DC 12V color conventions
The ABYC E-11 standard (the governing document for recreational vehicle and marine 12V wiring) specifies:
| Wire function | Color |
|---|---|
| DC positive (unfused, high current) | Red |
| DC positive (fused circuits) | Red or color-coded by circuit |
| DC negative return | Black or Yellow |
| DC grounding conductor | Green |
In practice, most van builders use:
- Red for main positive cables and positive bus bar connections
- Black for main negative cables and negative bus bar connections
- Green (or green/yellow stripe) for chassis ground and safety ground conductors
- Other colors (blue, orange, purple, white) for individual 12V load circuits in the fuse block
Circuit-specific colors (common van build conventions)
| Circuit | Common color |
|---|---|
| Main battery positive | Red |
| Main battery negative | Black |
| Solar PV positive | Red |
| Solar PV negative | Black |
| 12V fridge | Orange or blue |
| Lighting | White or yellow |
| Fan/vent | Blue or purple |
| Water pump | Green (non-grounding) or orange |
| USB/device charging | Any distinct color |
Using different colors for different circuits makes it easy to trace a specific load from fuse block back to its device — useful when troubleshooting "what's feeding this wire?"
AC 120V color conventions (NEC/shore power)
If you have a shore power inlet and AC distribution, follow NEC household wiring colors:
| Wire function | Color |
|---|---|
| Hot (live) | Black |
| Neutral | White |
| Safety ground | Green or bare copper |
On a 30A shore power inlet: the hot wire is black (NEMA TT-30 plug's hot blade), neutral is white, ground is green.
Never use the same color for DC and AC circuits in the same build — a van with both DC and AC wiring should make them visually distinct to prevent dangerous confusion.
Where van builds commonly deviate
Automotive conventions vs ABYC
Automotive wiring often uses black for ground (same as ABYC), but may use a variety of colors for positive leads without a strict standard. Some van builders wire the 12V DC fuse block using leftover automotive wire in arbitrary colors — this works fine as long as everything is labeled.
The "any color with a label" school
Some very tidy builds use a single wire color (black) for all DC runs and rely entirely on labels at each end. This is allowed by ABYC as long as circuits are identifiable at terminals. It's also confusing to anyone who doesn't know the build — including you two years later.
Recommendation: Use red for positive and black for negative at minimum. Color-code fuse block circuits for convenience.
Practical tips
Label both ends. Whatever color you use, label each wire at both ends — at the fuse/breaker and at the device. Use heat-shrink labels or flag labels with a permanent marker.
Use wire labels consistently. A label maker with shrink-tube labels is the gold standard.

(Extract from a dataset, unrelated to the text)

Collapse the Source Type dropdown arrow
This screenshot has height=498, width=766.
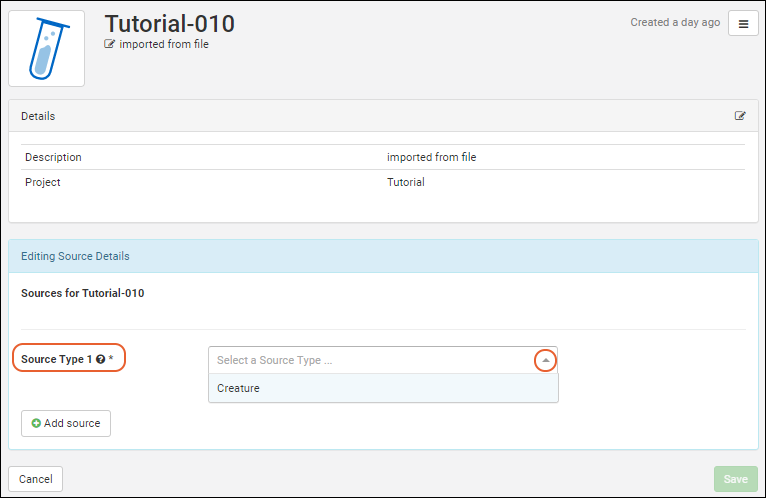pos(545,360)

Painters tape with a marker works in a pinch.
Document your system. Draw or photograph your wiring diagram with wire colors noted. Future you (and anyone who ever works on the van) will thank you.
Consistent lug colors. Many builders use red ring terminals for positive and black for negative at connection points — adds a visual layer without relying on wire color alone.